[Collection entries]
# # #
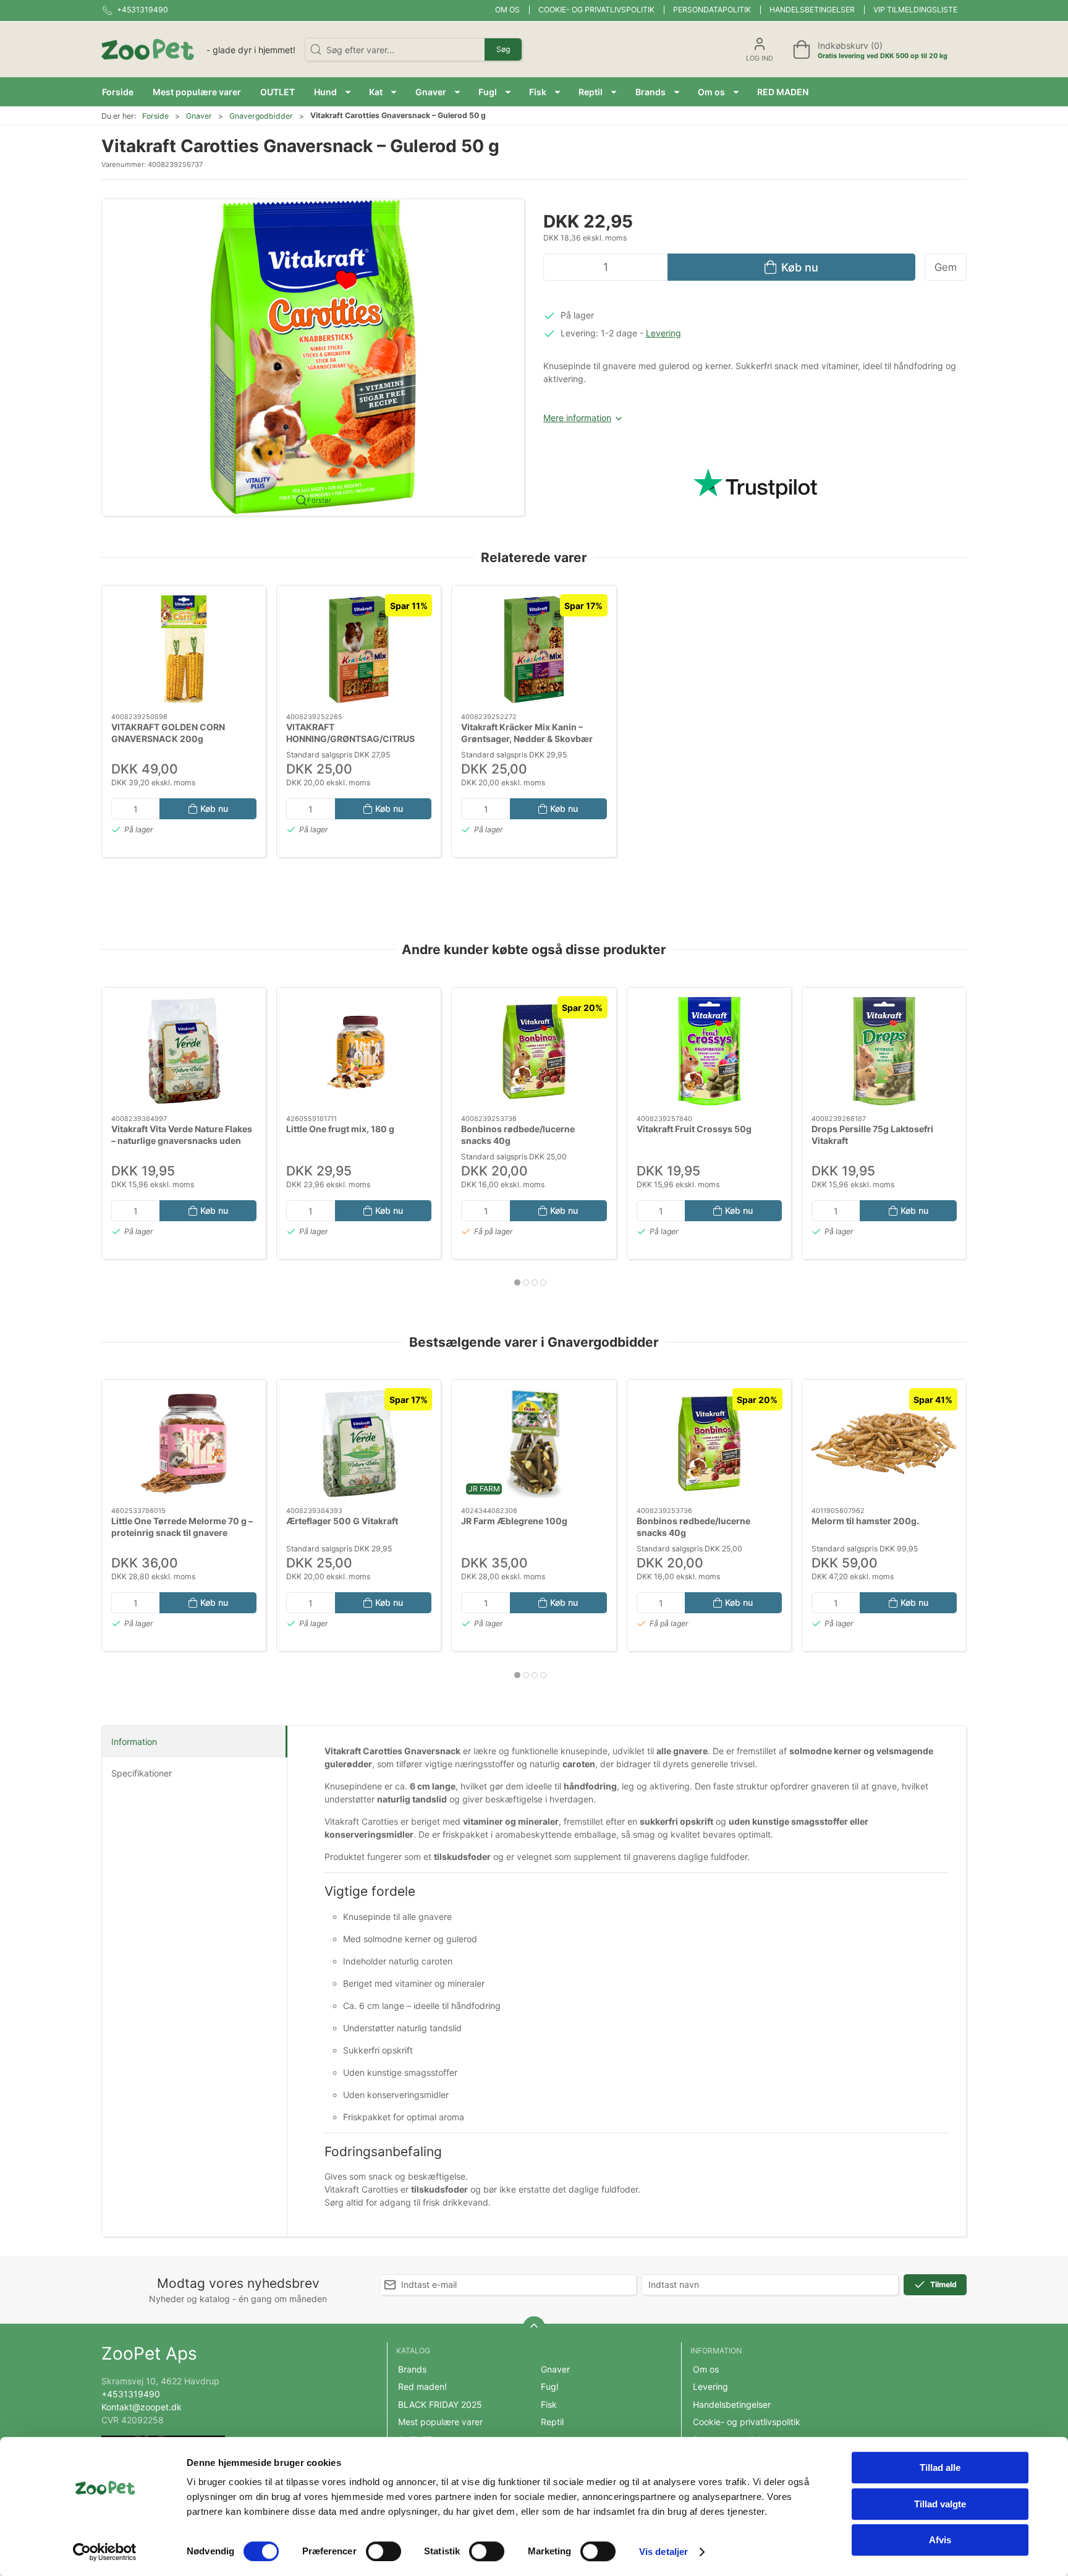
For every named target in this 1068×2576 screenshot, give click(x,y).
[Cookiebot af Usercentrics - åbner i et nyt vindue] (105, 2552)
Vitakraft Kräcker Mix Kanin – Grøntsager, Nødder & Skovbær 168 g (527, 739)
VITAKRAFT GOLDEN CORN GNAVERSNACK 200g (168, 733)
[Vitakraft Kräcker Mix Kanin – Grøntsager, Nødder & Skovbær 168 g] (533, 649)
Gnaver (199, 116)
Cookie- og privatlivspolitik (596, 9)
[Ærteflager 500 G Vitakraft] (358, 1443)
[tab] (517, 1282)
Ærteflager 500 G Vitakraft (342, 1521)
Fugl (549, 2386)
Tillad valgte (940, 2504)
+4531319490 (130, 2394)
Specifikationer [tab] (141, 1773)
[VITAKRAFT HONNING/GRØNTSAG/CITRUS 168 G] (358, 649)
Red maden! (422, 2386)
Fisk (549, 2404)
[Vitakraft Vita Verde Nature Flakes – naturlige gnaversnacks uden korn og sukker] (183, 1051)
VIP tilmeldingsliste (915, 9)
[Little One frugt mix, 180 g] (358, 1051)
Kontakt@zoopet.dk (141, 2407)
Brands (412, 2369)
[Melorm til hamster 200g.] (884, 1443)
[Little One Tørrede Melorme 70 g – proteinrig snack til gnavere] (183, 1443)
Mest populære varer (440, 2421)
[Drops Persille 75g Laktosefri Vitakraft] (884, 1051)
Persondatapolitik (712, 9)
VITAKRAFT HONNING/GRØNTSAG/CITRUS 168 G (350, 739)
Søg (503, 49)
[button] (332, 92)
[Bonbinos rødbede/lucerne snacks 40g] (533, 1051)
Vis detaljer (663, 2551)
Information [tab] (134, 1741)
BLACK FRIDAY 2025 (440, 2404)
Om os (507, 9)
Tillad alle (940, 2467)
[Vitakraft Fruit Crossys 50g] (709, 1051)
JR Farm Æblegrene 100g (514, 1521)
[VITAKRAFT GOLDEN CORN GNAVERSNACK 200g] (183, 649)
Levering (663, 333)
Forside (155, 116)
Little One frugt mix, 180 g (340, 1128)
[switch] (383, 2551)
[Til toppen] (534, 2327)
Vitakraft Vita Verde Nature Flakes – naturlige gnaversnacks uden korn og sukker (181, 1140)
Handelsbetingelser (812, 9)
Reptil (552, 2421)
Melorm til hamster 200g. (865, 1521)
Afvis (940, 2540)
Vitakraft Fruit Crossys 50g (694, 1128)
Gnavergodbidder (261, 116)
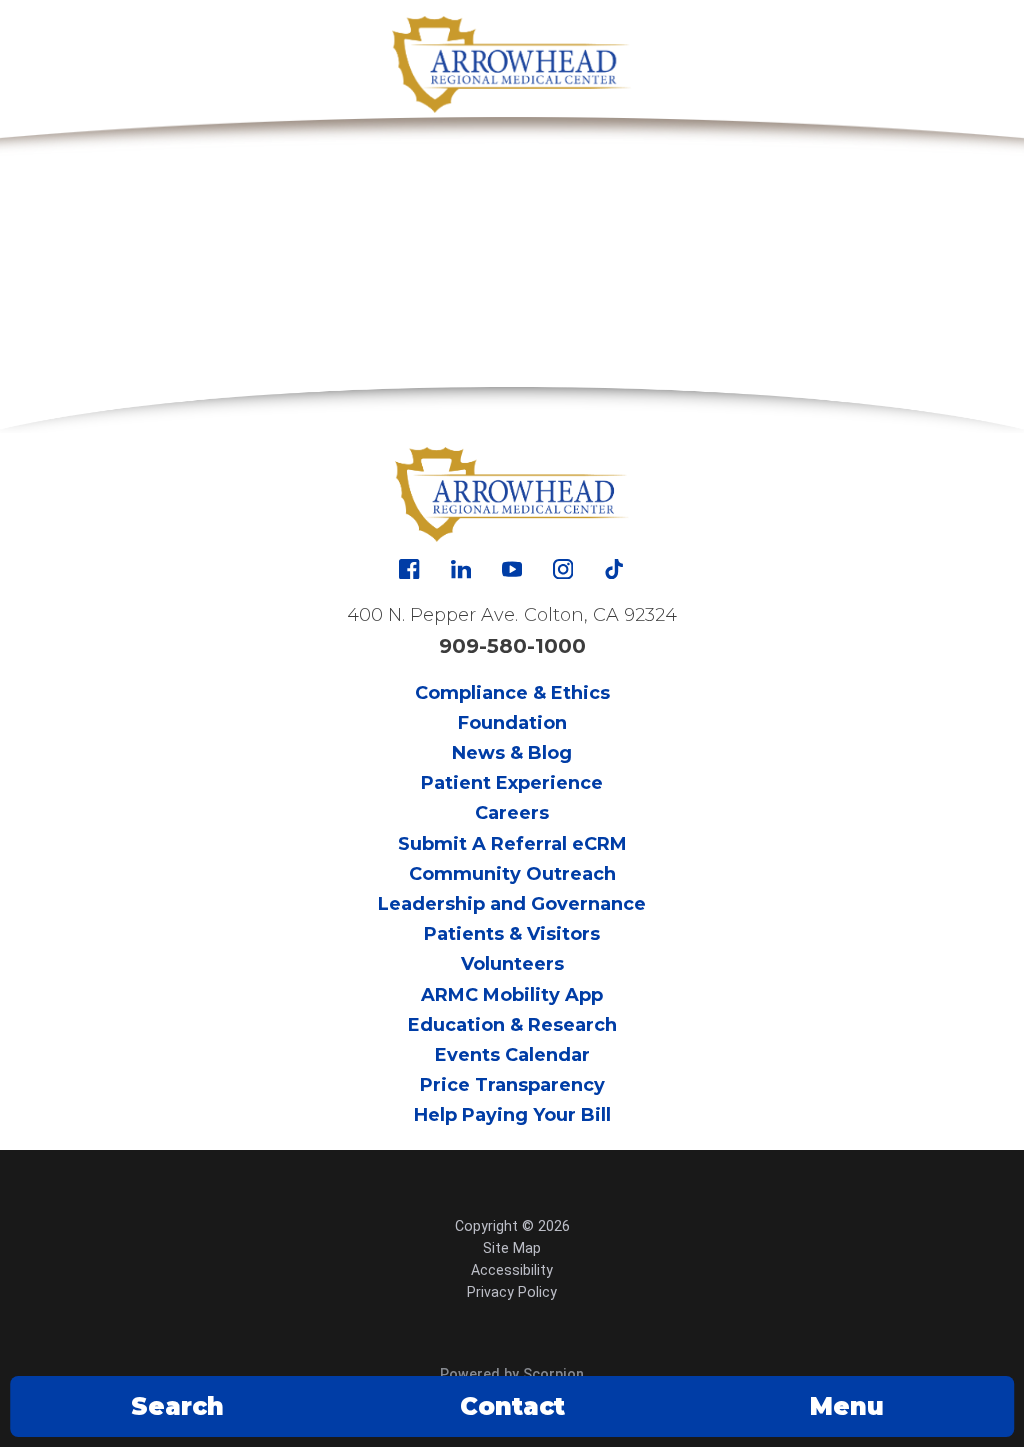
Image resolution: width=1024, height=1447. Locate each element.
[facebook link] (409, 569)
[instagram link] (563, 569)
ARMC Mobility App (512, 995)
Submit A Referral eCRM (512, 844)
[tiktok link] (614, 569)
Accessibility (512, 1270)
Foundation (512, 723)
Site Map (512, 1248)
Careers (512, 813)
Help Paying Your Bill (512, 1115)
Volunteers (512, 964)
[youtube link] (512, 569)
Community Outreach (512, 874)
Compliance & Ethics (512, 693)
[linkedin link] (461, 569)
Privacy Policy (512, 1292)
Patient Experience (512, 783)
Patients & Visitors (512, 934)
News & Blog (512, 753)
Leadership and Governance (512, 904)
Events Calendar (512, 1055)
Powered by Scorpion (512, 1374)
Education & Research (512, 1025)
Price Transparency (512, 1085)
# # #
**Task goal:** Please set down exactly the lines from the first line of the data above through the line with "VITAKRAFT GOLDEN CORN GNAVERSNACK 200g (168, 733)", both included, leaving out the pictures.

**The answer:**
For every named target in this 1068×2576 screenshot, give click(x,y).
[Cookiebot af Usercentrics - åbner i et nyt vindue] (105, 2552)
Vitakraft Kräcker Mix Kanin – Grøntsager, Nødder & Skovbær 168 g (527, 739)
VITAKRAFT GOLDEN CORN GNAVERSNACK 200g (168, 733)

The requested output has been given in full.